For a lesson on polymers, she uses pasta.

“Polymers do different things based [on] their linkages,” she said. “So when I was teaching a biomaterial activity to the students last week, I was using pasta to demonstrate polymer behavior in nature. Polymer strands that are not cross-linked are able to slide all over each other, which makes the material property a liquid. But when you leave pasta in the colander for a while and don't touch it and don't put water over it, it becomes hard because the polymers become cross-linked.

“I tried to display this with the pasta for them to conceptually understand the molecular behavior in an easy way. I was using the sense of touch as I was teaching the science behind it.”

Promoting engineering


This academic year, Danielsson has been sharing her EPIC program with seventh and eighth graders at The Georgetown School in Hanover County.

“The students really enjoy ‘VCU Day,’” Brian Ford, the school’s principal, said of Danielsson’s monthly visits. “They get to create things with their hands and learn about engineering in the process. The teachers have really enjoyed it, too. It’s really a good feeling to see the students excited about learning. 
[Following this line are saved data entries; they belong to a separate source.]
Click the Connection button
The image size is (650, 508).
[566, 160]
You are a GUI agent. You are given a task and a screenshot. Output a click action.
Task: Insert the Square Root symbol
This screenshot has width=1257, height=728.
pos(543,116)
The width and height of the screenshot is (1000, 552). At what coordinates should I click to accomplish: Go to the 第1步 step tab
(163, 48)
“One of Brooke’s goals for bringing this program to a middle school is to help promote engineering as a possible career path for the students, because she said that it wasn’t something she envisioned for herself early on.”
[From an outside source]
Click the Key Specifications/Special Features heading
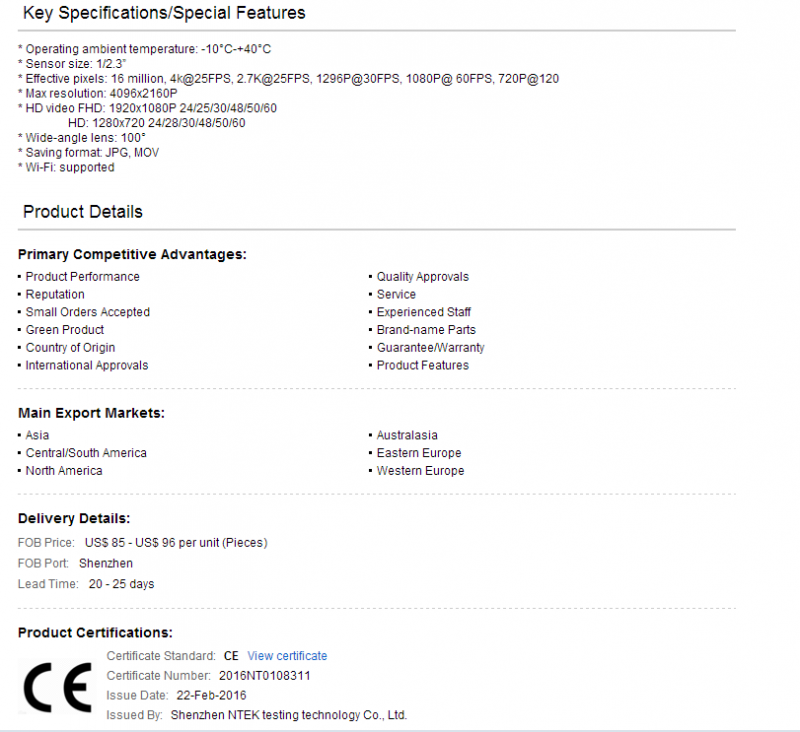 164,13
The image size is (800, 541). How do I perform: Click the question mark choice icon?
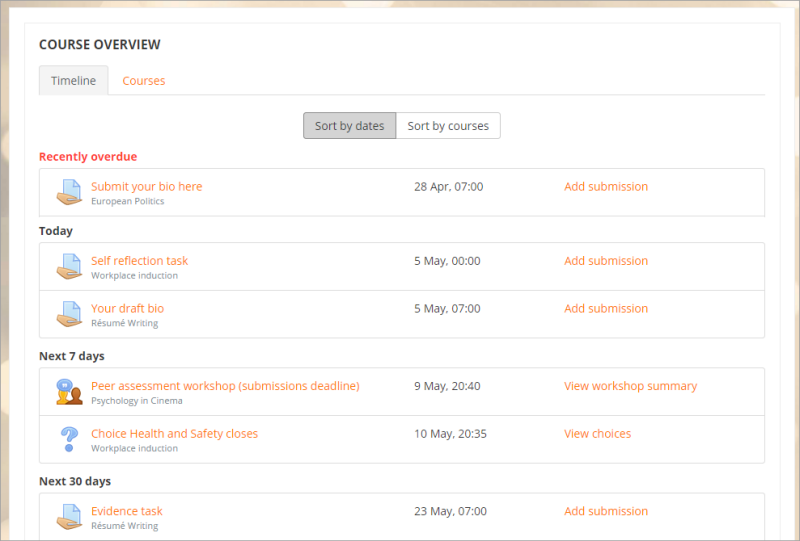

When interviewing at Ph.D. programs last year, Danielsson was dismayed to find a lack of students with documented learning disabilities in engineering schools. She cited an NSF report that found that only 2% of individuals with cognitive learning disabilities are enrolled in engineering Ph.D. programs.

“With 34% of school-aged children in the U.S. affected [by] a learning disability, it is important for the STEM community to stop associating learning disabilities with intelligence and see [these children] as the holders of providing different perspectives and creative solutions to solving problems in the field,” Danielsson said.

“STEM is growing at an exponential rate and we need to change the accessibility to the field, while not devaluing its intricacy. With EPIC, I hope to remove the ‘one-size-fits-all’ approach to learning and update the educational practices of STEM, starting on a small scale, while celebrating the diversity of learning.”